② 裝柱、平衡、加樣、洗脫和收集:詳見第六章。

③ 測蛋白質：分別測定每管OD280，與OD260,按公式計算各管蛋白質含量。並以OD280為縱坐標，以試管編號為橫坐標，繪製洗脫曲線。

④ IgG的純度鑒定可采用下列方法之一鑒定：

區帶電泳：玻片瓊脂或醋酸纖維膜電泳均可。加樣電泳後，隻在γ-球蛋白的遷移部位出現一條帶。操作時，同時可用全血清樣品，不同濃度硫酸銨鹽析樣品進行電泳，以資比較。

瓊脂雙相雙擴散鑒定：預先準備該IgG免疫異種動物所獲的抗IgG血清。將IgG與抗IgG血清進行雙相雙擴散，如IgG提純的話，則在兩樣品孔之間出現一條沉澱線。

免疫電泳鑒定：孔內加待測樣品，電泳後，在槽內加抗IgG血清，瓊脂擴散24h，觀察結果。如果提取的IgG純的話，則隻出現一條弧形的沉澱線，且沉澱線位於γ-球蛋白區。此鑒定必須同時進行全血清及抗血清抗體的免疫電泳，以資比較。

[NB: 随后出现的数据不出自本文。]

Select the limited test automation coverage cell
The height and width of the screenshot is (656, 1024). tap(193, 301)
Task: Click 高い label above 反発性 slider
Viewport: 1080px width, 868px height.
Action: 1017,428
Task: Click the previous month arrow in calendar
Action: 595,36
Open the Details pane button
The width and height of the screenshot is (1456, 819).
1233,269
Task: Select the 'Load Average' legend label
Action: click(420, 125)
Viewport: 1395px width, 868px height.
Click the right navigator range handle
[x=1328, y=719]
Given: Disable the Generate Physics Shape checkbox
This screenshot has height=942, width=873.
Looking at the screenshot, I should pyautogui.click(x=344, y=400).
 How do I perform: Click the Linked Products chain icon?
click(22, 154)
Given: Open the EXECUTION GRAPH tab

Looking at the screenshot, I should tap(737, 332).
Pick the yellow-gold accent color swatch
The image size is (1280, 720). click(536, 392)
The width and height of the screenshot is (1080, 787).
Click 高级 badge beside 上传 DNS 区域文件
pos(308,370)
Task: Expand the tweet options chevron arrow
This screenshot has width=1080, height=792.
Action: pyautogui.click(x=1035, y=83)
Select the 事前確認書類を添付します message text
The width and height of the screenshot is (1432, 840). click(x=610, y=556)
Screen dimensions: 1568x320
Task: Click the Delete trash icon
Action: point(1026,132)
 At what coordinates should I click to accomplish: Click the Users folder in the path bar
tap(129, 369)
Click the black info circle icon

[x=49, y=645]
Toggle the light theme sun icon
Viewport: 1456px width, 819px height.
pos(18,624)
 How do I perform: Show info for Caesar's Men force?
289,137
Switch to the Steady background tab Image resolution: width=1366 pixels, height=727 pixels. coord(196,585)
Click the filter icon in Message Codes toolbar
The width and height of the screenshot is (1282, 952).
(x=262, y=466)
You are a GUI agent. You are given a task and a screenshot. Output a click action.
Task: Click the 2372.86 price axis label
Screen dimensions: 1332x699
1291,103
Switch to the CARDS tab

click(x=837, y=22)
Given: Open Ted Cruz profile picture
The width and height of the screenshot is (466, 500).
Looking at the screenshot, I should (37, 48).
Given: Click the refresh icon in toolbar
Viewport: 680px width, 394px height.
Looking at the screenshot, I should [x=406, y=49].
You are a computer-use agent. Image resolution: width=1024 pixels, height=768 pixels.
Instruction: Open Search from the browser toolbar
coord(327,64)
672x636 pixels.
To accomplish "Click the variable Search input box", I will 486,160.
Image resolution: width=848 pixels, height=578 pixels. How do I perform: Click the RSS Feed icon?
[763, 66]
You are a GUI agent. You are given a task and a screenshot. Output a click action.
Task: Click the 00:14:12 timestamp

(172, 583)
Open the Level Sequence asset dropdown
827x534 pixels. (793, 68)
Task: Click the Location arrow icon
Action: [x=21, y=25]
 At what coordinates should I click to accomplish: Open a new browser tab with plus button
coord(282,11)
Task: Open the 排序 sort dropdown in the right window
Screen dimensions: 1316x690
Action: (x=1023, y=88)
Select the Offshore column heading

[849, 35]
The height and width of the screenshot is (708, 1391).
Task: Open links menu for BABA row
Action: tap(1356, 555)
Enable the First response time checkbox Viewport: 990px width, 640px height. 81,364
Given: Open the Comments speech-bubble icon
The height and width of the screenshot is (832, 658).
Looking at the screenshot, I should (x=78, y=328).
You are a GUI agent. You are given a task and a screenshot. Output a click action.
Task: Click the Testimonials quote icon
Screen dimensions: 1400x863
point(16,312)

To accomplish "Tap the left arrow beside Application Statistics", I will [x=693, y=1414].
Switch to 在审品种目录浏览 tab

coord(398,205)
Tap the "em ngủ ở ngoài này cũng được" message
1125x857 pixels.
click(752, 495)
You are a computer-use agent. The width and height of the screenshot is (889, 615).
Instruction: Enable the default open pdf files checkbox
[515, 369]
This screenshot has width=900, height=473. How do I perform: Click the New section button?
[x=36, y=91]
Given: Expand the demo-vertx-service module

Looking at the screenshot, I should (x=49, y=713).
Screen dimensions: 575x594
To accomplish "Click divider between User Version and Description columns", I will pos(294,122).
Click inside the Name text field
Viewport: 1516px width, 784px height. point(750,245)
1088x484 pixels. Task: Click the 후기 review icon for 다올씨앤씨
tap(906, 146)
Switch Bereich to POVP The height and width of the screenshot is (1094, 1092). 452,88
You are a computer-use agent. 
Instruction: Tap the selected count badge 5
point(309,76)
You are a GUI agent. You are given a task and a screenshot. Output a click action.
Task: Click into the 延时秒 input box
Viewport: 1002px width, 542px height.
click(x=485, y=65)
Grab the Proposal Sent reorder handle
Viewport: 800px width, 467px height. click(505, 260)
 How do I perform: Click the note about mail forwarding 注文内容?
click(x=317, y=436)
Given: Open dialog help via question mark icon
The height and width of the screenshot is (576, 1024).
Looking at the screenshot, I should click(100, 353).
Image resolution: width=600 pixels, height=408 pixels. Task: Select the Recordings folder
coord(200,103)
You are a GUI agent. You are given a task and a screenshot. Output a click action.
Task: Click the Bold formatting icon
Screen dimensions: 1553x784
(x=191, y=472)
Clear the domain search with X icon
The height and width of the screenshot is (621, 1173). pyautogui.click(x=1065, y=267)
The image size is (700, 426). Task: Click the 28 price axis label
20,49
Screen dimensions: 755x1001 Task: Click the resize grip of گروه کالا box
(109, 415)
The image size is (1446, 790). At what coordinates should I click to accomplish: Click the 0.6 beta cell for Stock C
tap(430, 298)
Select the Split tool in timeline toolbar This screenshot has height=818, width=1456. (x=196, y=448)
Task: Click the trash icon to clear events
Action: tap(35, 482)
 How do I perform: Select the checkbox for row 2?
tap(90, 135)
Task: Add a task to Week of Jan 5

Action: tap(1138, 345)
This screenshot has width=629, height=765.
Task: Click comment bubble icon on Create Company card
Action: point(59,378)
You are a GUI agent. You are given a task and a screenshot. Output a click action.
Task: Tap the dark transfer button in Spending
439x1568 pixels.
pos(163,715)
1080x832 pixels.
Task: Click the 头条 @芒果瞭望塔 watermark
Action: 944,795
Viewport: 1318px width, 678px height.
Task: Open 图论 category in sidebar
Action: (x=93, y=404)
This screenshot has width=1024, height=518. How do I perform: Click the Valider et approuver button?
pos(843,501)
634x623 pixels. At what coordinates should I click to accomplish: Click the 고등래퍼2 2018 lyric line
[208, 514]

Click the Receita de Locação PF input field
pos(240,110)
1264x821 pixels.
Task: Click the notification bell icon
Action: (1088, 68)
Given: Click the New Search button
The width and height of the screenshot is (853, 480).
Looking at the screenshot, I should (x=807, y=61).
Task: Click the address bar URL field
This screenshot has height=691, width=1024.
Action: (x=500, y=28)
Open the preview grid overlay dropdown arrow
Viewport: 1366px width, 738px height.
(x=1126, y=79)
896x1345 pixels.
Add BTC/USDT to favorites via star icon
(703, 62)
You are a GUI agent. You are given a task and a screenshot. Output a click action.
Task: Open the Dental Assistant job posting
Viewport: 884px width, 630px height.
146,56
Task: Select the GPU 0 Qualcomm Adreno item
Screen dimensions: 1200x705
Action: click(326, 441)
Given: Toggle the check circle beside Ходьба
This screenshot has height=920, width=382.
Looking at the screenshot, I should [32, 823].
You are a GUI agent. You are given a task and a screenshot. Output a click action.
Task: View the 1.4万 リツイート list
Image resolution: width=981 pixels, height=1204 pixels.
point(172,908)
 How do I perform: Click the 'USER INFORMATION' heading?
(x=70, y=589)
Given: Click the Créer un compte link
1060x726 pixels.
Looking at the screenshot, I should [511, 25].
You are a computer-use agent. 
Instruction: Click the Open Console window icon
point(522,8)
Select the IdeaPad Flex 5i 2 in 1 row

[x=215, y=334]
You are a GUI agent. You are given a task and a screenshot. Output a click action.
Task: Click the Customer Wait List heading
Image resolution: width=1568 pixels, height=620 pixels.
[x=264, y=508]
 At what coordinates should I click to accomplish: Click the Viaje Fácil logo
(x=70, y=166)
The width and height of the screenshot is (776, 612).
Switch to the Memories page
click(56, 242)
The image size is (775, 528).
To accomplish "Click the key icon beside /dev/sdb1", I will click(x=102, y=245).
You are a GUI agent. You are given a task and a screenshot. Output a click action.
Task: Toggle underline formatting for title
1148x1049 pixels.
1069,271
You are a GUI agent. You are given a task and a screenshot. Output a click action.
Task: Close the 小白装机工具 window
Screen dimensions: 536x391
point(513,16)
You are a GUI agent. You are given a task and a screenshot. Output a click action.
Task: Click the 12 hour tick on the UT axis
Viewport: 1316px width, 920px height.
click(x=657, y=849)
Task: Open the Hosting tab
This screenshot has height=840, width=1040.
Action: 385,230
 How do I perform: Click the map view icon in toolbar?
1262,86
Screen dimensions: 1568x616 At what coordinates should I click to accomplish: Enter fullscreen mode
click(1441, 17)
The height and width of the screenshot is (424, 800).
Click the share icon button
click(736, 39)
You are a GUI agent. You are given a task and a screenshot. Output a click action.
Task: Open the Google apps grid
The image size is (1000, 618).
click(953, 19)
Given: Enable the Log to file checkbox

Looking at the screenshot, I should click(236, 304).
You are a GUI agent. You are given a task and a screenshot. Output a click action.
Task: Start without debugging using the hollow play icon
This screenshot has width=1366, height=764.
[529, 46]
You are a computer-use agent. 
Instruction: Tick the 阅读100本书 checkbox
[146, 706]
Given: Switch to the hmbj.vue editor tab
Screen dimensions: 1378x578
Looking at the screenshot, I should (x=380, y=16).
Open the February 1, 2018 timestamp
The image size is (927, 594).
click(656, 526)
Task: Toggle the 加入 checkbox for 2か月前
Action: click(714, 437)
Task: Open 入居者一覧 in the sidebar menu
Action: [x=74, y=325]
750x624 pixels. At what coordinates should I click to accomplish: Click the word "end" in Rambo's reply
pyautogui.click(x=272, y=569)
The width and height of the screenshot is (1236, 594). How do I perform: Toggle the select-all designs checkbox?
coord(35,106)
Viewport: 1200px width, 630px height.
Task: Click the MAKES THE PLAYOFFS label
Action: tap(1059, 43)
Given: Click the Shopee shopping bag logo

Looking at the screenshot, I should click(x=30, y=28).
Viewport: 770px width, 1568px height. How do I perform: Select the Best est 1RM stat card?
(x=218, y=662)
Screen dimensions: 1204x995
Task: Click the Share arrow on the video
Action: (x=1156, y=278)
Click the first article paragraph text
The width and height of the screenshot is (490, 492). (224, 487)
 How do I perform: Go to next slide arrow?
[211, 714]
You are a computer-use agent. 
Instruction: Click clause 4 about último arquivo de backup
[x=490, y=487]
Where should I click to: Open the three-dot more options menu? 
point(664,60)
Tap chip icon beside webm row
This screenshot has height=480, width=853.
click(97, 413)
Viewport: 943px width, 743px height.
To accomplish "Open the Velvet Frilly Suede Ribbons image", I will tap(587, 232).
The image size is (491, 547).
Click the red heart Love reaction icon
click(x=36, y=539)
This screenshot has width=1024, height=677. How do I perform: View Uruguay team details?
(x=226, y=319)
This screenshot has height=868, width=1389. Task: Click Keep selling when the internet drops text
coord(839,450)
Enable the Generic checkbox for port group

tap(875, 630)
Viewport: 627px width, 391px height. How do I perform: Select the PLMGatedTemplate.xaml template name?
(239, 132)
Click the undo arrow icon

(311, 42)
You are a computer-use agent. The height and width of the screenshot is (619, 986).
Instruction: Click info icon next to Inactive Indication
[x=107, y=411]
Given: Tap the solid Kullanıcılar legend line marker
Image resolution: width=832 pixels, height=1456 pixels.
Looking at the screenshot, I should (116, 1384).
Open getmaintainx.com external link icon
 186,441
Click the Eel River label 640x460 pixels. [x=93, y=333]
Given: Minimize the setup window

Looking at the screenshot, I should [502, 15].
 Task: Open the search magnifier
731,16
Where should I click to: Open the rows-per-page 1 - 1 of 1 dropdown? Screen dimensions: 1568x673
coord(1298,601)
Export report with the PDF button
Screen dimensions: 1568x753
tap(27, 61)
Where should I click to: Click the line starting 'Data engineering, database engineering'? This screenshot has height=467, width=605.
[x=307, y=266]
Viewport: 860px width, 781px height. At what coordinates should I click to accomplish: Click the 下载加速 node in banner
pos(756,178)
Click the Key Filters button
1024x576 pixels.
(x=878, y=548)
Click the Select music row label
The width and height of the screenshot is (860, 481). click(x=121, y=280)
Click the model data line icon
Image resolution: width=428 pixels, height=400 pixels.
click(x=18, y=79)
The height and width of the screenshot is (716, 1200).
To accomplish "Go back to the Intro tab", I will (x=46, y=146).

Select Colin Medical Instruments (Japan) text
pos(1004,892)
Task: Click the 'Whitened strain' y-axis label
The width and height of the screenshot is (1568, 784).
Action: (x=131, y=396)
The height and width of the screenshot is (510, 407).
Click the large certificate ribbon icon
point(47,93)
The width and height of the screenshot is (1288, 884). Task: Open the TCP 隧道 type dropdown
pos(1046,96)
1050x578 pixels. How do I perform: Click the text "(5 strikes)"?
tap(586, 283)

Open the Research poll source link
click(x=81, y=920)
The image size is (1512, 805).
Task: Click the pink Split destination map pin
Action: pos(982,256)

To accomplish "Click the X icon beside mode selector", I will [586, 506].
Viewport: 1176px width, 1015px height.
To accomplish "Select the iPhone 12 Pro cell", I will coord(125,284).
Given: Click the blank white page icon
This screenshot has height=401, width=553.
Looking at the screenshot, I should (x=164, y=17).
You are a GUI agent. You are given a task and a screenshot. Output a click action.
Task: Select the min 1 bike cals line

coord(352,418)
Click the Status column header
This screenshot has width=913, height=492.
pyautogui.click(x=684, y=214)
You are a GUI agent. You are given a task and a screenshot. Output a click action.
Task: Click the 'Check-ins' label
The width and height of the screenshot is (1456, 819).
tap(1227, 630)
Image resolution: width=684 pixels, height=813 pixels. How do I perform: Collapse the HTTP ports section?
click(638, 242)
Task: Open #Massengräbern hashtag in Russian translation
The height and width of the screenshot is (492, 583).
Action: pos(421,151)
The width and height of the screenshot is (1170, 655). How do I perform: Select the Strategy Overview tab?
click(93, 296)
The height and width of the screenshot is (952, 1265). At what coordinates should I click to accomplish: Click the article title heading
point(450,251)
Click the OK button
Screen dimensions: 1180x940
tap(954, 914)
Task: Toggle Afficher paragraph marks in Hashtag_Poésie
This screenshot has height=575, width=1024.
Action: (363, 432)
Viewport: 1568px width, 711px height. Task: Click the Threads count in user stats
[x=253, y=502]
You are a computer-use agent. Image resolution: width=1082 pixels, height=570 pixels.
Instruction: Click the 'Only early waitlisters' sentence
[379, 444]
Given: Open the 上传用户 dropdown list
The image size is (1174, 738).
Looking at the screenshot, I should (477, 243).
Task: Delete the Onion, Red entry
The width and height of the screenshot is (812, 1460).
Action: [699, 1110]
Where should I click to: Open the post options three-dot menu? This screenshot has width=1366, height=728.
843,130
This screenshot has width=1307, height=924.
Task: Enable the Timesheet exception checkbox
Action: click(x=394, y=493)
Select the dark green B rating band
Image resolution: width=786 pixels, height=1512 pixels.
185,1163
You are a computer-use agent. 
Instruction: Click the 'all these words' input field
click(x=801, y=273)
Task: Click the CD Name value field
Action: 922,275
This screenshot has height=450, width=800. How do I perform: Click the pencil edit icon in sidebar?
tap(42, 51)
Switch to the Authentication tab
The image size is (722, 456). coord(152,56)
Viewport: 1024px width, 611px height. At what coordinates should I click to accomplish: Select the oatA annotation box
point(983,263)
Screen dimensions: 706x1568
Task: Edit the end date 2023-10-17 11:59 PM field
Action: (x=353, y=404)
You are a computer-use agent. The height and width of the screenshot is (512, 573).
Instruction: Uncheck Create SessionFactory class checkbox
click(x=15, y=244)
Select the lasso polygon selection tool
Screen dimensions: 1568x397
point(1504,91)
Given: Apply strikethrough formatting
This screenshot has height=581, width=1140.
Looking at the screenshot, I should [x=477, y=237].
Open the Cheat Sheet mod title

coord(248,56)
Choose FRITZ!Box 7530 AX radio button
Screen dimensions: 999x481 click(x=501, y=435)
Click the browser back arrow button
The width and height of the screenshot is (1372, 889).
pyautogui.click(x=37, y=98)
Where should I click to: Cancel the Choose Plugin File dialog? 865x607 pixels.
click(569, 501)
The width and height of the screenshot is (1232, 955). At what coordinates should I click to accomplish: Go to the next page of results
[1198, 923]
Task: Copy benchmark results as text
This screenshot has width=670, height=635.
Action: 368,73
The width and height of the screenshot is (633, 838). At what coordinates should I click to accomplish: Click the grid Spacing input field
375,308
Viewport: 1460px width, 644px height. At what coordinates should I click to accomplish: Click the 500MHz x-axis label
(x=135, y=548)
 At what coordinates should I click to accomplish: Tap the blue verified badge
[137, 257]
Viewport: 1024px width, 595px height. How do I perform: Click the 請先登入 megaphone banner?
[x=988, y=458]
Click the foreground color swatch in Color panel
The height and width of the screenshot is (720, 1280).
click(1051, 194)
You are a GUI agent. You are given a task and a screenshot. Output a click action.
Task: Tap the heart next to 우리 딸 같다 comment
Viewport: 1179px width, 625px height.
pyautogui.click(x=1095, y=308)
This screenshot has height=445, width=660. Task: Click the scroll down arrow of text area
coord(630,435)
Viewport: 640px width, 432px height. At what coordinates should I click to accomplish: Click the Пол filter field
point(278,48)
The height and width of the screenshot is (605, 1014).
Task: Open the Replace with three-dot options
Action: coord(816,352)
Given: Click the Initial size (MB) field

圓盤電泳鑒定：用全血清樣品及提純樣品同時進行圓盤電泳。全血清樣品在圓盤電泳上出現數十條區帶，而純化的IgG則隻有一條區帶。

（4）注意事項

① 柱的選擇：從理論上說，隻要柱足夠長，就能獲得理想的分辨率，但由於層析柱流速同壓力梯度有關，柱長增加使流速減慢，峰變寬，分辨率降低。柱的直徑增加，使流體流動的不均勻性增加，分辨率明顯下降。

② 純化過程必須嚴格控製緩衝液的pH及離子強度。樣品與A-50必須用洗脫緩衝液徹底平衡後，才能進行柱層析。

③ 所裝的柱床必須表麵平整，無溝流及氣泡，否則應重裝。

④ 洗脫過程中應嚴格控製流速，切勿過快。

⑤ 上樣的體積要小，濃度不宜過高。

⑥ 加樣及整個洗脫過程中，嚴防柱麵變幹。

2.SPA-Sepharose CL-4B親和層析法

（1）原理葡萄球菌蛋白A（Staphylococal Protein A，SPA）是一種從金黃色葡萄球菌細胞壁中分離的蛋白質，具有與多種哺乳動物IgG分子Fc段結合的能力，並與不同IgG亞類的結合力有所差別。改變pH及離子強度可洗脫結合於SPA-Sepharose CL-4B柱上的IgG或不同的IgG亞類，可直接純化血清或小鼠腹水中的IgG抗體。